Kenya Institute of Curriculum Development (KICD) Chief Executive Officer has warned parents against buying fake examination materials for learners who are in Grade 6 preparing to sit their Kenya National Assessment in November this year.
Parents whose children are in Grade 6 have been urged to not buy model test papers (fake examinations as KICD calls them) intended for the first end-of-primary-school assessment under the new Competency-Based Curriculum (CBC) scheduled to be done this November.
Several firms have already started selling model test papers for summative assessment for the CBC pioneer learners which is meant to account for around forty per cent of the overall score.
The remaining 60% comes from formative assessments in Grades 4, 5 and 6.

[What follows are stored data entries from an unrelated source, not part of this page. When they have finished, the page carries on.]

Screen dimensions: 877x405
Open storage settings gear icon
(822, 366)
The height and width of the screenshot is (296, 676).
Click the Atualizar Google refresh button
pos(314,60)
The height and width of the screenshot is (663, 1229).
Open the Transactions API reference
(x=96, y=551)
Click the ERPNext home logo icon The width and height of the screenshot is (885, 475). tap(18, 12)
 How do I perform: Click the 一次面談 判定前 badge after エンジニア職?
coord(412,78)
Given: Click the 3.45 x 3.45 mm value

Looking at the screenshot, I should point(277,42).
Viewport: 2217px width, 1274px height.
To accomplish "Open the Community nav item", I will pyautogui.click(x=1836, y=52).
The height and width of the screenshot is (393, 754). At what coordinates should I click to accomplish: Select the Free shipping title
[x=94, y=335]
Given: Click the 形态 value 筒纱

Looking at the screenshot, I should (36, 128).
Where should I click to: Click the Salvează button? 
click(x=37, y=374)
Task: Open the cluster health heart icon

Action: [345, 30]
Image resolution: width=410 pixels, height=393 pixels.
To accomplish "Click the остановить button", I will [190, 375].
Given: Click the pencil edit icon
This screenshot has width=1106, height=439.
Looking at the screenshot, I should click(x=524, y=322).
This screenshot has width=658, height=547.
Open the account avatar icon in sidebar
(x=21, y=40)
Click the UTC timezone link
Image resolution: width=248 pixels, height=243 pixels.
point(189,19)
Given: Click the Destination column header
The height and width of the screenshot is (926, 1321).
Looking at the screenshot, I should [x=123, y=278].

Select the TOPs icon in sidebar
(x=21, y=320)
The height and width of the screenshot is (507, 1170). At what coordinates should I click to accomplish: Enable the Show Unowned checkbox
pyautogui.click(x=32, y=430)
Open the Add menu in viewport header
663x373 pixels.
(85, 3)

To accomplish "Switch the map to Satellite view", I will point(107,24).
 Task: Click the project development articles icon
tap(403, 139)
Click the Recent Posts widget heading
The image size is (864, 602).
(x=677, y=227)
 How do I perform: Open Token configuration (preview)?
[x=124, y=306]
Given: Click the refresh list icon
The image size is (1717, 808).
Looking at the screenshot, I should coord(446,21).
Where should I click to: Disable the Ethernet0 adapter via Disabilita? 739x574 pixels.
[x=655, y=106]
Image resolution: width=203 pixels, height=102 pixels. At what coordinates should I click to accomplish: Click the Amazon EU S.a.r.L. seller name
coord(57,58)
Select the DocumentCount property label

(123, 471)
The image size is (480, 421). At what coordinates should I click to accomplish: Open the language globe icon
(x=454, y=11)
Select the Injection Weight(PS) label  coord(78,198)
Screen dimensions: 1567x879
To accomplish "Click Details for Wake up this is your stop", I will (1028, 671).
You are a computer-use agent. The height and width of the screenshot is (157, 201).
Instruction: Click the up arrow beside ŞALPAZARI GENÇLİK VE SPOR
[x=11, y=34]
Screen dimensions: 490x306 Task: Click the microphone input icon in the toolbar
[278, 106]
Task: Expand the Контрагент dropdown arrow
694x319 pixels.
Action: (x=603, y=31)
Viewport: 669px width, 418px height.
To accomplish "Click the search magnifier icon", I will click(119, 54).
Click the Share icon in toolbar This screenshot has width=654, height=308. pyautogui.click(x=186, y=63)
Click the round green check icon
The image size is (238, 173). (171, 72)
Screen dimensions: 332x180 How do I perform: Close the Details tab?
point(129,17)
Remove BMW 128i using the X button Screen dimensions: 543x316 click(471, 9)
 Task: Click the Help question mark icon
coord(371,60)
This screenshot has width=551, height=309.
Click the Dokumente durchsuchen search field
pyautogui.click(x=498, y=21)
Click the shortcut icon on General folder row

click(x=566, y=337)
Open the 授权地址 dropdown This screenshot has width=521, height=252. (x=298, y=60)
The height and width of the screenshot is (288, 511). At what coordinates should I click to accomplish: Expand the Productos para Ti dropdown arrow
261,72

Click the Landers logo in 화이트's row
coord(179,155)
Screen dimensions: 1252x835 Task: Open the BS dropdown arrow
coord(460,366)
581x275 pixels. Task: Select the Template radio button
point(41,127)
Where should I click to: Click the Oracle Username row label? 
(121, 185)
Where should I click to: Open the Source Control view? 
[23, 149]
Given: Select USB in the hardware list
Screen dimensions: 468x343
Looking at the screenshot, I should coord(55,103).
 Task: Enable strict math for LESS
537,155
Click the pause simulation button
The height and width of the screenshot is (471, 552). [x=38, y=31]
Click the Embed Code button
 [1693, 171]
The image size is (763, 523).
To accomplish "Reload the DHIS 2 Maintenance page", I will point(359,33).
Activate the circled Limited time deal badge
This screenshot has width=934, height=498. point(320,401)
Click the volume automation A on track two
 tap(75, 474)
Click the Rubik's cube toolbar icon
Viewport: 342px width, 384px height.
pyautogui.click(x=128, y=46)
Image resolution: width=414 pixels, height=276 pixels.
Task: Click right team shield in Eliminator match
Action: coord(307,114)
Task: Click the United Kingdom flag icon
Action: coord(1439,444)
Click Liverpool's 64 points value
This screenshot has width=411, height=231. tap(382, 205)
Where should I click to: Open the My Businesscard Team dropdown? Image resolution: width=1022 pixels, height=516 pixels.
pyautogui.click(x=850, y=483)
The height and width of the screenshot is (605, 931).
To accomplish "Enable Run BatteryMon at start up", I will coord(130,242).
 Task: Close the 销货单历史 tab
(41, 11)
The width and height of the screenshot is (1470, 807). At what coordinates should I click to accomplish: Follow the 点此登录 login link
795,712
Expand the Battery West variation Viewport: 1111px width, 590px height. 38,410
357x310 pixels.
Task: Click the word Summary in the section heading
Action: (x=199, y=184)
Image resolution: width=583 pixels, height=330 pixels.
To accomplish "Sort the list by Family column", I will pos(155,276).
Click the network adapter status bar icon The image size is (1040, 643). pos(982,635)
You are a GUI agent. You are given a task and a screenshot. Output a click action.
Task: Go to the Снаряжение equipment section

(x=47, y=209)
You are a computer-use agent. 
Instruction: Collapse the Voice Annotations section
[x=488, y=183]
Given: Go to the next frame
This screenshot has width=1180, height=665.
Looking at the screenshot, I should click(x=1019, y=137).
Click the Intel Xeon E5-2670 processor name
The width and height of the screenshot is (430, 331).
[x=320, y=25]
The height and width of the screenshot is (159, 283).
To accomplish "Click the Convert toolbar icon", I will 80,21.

The assessment’s final score will determine the placement of CBC learners in Junior Secondary School (JSS) with its debut in JSS on the horizon.
“Learners are going to be assessed in Grade 6 and there are people selling model papers supposedly for that grade. Do not buy them…they must be approved by the KICD”, said the Kenya Institute of Curriculum Development Chief Executive Officer (CEO) Charles Ong’ondo.
According to the KICD chief executive officer, the body want to make the November grade 6 national assessment as natural as possible, almost like what they do in school on a day-to-day basis.
Prof Ong’ondo informed parents that the learners have already earned 60% of the ability via the 20 marks gained from Grades 4, 5 and 6.
He revealed that the curriculum allows learners to identify their preferred pathways in senior secondary school once the go through the junior secondary education.
Prof Ong’ondo further said that this is in line with the psychological age of these children. He said that the learners are aged 12 and some are a little older in the ages of 13, 14 and 15.
In addition, the KICD CEO revealed that psychologically this is the most volatile age among humans.
“They want to explore in school, you will see them excelling in sciences but in the coming term their attention shifts to arts. It is fine as this is an age of exploration” explained Prof Ong’ondo.
Ong’ondo was speaking while at the Kenya Private Schools Association (KPSA) conference held in Mombasa which ended on Thursday 7th June.
According to Prof Ong’ondo. The CBC curriculum promotes the achievements of demonstratable learning outcomes in all learners at various levels.
The CBC gives learners interactive skills at the pre-primary school level.
According to Prof Ong’ondo, in the CBC, primary school is all about socialization through numeracy, literacy and social skills.
In his view, senior secondary school is a pre-career level. He said that learners here are prepared on how to enter the workforce or continue with further education.
He revealed that at this stage students will be given the priority to spend more time in areas where they have shown potential like in pure sciences, technology, and arts of performance.